In his mind he belongs to another time. He often fantasizes about ancient times. When inventive people killed by means of a strappado machine. He vows that he will one day do likewise as time and circumstances permit. His joys are in the suffering and extinguishing of human lives. He luxuriates in the anguish of others.

He dreamed last night of a variant of the strappado and he willed himself to remember the design upon awakening. During the dream he considered “picturing,” which is what he calls the process by which he takes his weak and cringing brother to the neural pathway for a bit of mental-torture fun and games. He loves to hear his brother's pathetic scream. He always has. But for the time being he must exercise a degree of restraint.

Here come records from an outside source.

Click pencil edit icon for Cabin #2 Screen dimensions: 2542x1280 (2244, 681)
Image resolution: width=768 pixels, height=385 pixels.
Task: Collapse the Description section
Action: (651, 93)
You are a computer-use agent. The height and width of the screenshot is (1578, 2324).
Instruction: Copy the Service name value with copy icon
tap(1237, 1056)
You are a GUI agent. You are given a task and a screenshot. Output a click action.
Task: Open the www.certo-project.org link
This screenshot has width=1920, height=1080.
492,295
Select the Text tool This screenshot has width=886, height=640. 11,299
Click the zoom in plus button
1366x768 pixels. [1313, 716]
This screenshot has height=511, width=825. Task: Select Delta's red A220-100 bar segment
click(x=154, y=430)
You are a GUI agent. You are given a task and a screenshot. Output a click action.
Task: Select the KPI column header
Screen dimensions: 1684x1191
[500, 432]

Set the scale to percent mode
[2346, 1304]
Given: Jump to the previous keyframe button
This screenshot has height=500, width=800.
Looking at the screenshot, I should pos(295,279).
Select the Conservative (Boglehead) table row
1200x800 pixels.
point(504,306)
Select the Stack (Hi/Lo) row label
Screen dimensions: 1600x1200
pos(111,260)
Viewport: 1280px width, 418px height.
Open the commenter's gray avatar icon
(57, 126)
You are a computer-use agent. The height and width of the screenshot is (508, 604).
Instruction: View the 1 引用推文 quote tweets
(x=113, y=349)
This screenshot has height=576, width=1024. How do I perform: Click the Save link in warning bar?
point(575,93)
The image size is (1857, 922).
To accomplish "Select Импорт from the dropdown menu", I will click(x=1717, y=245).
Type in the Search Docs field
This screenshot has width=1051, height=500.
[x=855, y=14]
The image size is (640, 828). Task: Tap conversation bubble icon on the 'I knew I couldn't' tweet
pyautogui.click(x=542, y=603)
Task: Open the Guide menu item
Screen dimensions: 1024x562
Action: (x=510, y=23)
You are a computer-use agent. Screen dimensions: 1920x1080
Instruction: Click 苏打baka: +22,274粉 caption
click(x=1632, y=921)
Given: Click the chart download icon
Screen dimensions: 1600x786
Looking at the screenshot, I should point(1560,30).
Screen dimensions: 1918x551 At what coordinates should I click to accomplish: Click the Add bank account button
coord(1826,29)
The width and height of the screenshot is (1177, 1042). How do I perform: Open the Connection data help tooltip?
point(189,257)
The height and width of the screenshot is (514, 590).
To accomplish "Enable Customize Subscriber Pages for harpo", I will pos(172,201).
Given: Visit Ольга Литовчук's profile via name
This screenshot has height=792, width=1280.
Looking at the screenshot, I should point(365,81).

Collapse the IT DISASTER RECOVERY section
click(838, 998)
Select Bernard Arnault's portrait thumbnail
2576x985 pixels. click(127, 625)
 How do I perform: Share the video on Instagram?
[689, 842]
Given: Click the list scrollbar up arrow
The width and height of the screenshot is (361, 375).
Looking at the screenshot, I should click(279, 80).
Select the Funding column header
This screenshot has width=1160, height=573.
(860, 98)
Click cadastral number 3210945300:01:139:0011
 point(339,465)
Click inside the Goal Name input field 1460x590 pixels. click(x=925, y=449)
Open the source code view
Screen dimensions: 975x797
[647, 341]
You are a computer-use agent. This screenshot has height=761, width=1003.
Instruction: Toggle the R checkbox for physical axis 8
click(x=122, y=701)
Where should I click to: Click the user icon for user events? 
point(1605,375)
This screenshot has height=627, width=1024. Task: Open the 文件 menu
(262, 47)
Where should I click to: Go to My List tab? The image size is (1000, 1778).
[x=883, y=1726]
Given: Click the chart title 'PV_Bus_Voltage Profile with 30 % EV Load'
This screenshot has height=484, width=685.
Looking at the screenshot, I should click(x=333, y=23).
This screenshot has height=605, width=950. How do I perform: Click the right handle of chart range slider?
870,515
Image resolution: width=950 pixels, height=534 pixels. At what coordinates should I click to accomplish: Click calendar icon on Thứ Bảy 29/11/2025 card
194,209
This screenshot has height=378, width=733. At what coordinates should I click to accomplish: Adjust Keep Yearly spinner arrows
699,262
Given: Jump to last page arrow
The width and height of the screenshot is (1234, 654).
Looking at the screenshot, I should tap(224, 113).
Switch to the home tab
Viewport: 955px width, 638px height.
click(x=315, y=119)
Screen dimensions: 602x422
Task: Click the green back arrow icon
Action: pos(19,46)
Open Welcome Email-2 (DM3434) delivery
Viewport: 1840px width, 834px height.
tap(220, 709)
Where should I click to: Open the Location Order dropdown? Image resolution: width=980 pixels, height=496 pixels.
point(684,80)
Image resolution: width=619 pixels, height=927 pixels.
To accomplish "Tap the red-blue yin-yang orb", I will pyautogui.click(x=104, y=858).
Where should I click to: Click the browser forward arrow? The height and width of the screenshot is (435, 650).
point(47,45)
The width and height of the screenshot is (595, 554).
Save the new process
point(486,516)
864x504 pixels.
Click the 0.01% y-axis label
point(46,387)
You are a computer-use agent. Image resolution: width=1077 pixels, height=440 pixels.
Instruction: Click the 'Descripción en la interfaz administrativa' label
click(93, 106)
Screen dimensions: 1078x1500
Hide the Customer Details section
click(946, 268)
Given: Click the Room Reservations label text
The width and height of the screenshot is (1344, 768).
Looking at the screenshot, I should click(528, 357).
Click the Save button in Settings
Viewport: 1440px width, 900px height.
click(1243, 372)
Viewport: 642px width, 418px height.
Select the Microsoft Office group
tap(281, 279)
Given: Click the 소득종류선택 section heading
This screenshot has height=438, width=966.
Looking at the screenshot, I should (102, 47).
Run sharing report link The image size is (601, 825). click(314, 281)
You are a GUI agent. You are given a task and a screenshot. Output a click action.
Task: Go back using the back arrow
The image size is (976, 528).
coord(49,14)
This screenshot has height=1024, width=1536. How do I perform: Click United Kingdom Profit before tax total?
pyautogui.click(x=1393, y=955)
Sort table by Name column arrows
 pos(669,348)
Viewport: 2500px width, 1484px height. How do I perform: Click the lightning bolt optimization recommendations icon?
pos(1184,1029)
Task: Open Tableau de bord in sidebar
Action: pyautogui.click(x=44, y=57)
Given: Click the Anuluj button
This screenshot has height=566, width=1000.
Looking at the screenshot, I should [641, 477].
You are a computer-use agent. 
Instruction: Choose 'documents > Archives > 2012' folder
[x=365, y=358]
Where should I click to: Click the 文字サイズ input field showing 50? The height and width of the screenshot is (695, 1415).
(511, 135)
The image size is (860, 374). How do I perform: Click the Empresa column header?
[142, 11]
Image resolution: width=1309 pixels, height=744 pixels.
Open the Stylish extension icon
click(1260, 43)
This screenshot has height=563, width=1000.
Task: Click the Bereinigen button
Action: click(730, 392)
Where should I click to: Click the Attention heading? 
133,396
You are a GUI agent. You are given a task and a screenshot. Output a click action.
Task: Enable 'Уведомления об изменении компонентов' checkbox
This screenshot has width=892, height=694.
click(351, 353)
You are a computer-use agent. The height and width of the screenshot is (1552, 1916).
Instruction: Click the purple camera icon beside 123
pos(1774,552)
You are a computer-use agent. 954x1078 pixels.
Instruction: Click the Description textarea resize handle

As long as he has memory—age three, he thinks—he has controlled the destiny of his weaker twin. By “picturing,” by allowing his mind to penetrate through to the other half of his being, he is able to send whatever imagery pleases him. He can take control of William Hackabee's mind effortlessly, holding it in his grasp for as long as he chooses, making his sniveling, brother Bill experience the most exquisite tortures and humiliations.